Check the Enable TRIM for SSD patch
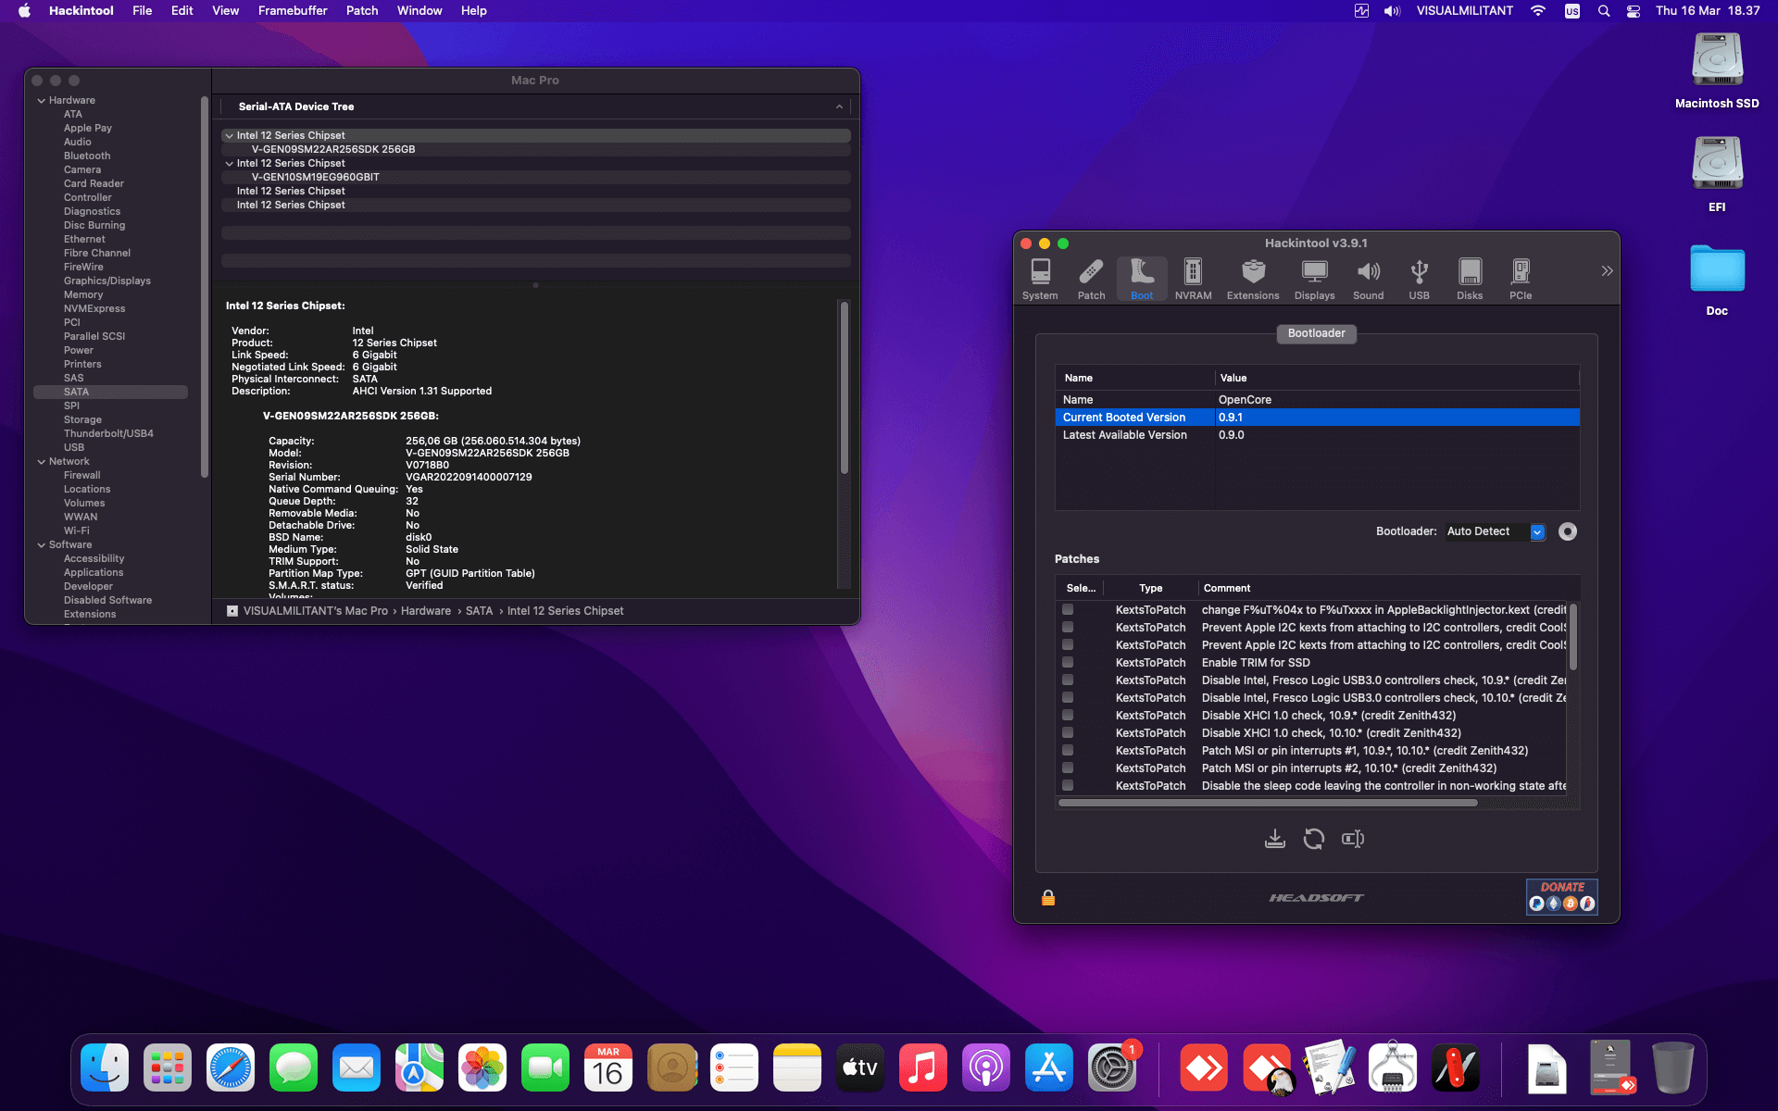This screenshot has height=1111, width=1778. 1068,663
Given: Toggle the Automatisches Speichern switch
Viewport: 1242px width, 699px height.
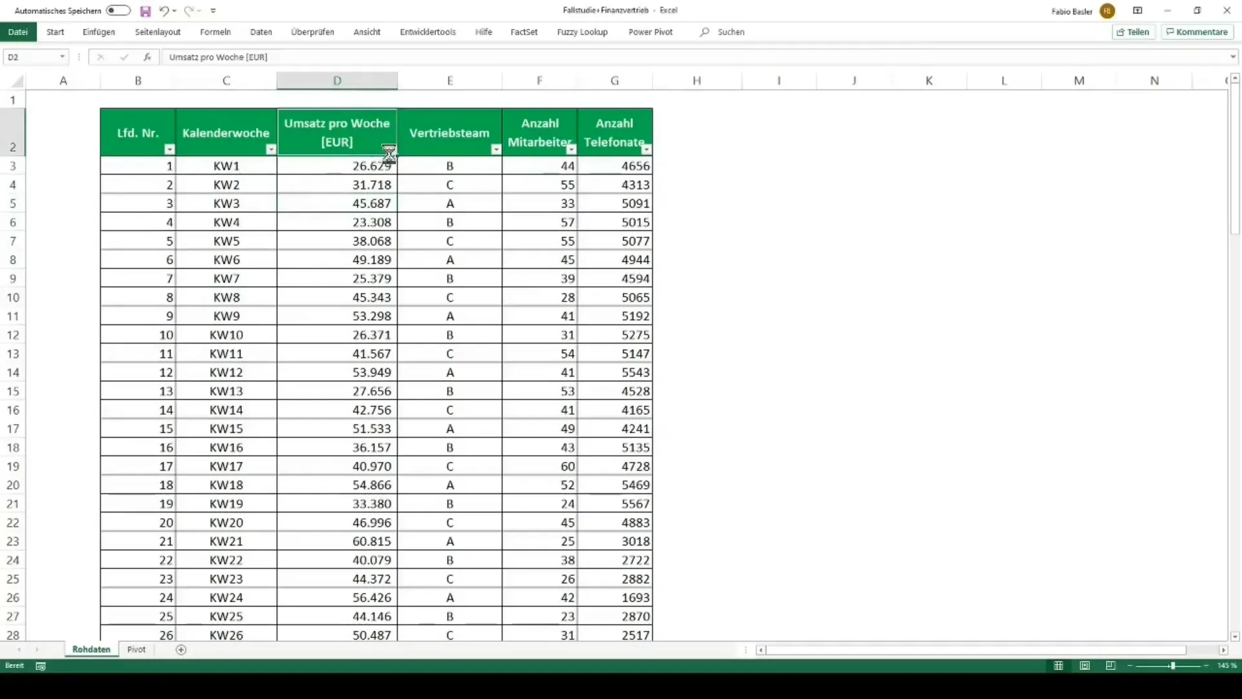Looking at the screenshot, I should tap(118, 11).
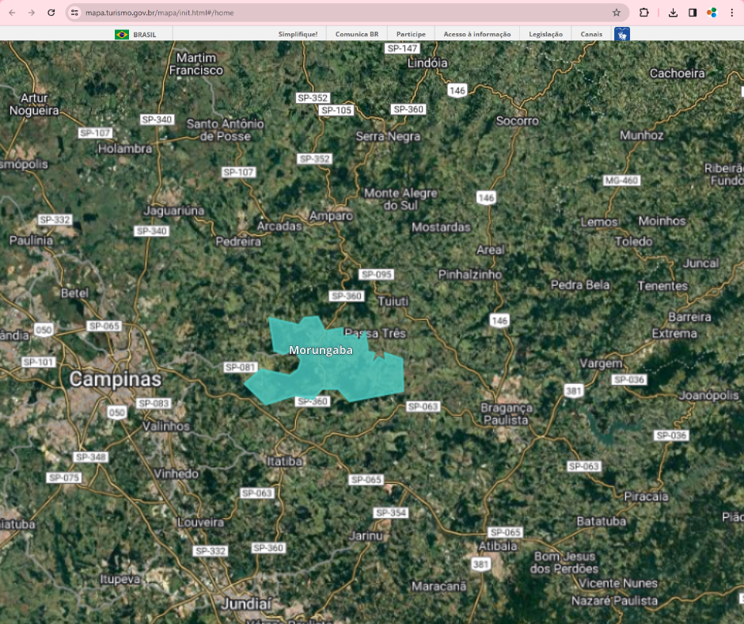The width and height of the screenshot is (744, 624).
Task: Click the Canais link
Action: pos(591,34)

=-=-=-=-=

Write out all the records above again, replacing "switch" with "toggle" and keeping everything else the same. Omit the pictures.

_Correct result_.
Check the Enable TRIM for SSD patch
This screenshot has height=1111, width=1778. 1068,663
Given: Toggle the Automatisches Speichern toggle
Viewport: 1242px width, 699px height.
Looking at the screenshot, I should tap(118, 11).
The width and height of the screenshot is (744, 624).
Task: Click the Canais link
Action: pos(591,34)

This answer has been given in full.